▶ Work request: In the data below, the answer is the run of lines from the line containing "You are a computer-use agent. The height" through the line containing "The height and width of the screenshot is (1606, 912).", both included; print it exactly and nothing else.

▶ Extracted records:
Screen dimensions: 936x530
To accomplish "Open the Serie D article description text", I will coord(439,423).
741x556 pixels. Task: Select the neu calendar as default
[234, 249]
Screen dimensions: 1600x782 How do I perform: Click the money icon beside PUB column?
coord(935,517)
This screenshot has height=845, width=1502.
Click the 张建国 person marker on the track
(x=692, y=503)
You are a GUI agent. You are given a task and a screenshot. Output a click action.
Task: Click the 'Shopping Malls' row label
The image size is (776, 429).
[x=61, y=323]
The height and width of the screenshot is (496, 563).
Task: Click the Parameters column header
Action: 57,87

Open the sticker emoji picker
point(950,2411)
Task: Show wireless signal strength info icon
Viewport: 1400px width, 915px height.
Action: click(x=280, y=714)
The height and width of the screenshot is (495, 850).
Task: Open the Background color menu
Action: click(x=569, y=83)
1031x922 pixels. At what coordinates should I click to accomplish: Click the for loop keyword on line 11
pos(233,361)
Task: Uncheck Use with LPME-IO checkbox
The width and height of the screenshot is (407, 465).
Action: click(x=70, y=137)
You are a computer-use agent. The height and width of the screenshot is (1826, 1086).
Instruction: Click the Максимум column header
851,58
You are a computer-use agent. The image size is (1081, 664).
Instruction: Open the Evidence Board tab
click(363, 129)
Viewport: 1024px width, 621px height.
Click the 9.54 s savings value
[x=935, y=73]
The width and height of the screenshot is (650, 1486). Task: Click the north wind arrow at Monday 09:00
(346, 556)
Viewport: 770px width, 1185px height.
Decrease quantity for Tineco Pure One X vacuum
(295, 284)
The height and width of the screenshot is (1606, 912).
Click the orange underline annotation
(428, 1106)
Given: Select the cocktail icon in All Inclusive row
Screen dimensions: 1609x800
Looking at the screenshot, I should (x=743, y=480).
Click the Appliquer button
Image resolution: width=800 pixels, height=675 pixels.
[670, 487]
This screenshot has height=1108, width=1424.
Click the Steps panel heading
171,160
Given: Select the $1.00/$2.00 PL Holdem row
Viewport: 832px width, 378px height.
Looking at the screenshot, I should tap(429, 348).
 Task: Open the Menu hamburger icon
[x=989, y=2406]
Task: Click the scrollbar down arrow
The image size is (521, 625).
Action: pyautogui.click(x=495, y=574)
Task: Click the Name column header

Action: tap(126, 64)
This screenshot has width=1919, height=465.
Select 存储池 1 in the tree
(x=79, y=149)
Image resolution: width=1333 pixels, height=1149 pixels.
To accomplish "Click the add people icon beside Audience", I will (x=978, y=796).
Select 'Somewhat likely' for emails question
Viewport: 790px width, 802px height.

▶ Reply:
You are a computer-use agent. The height and width of the screenshot is (1826, 1086).
Instruction: Click the Максимум column header
851,58
You are a computer-use agent. The image size is (1081, 664).
Instruction: Open the Evidence Board tab
click(363, 129)
Viewport: 1024px width, 621px height.
Click the 9.54 s savings value
[x=935, y=73]
The width and height of the screenshot is (650, 1486). Task: Click the north wind arrow at Monday 09:00
(346, 556)
Viewport: 770px width, 1185px height.
Decrease quantity for Tineco Pure One X vacuum
(295, 284)
The height and width of the screenshot is (1606, 912).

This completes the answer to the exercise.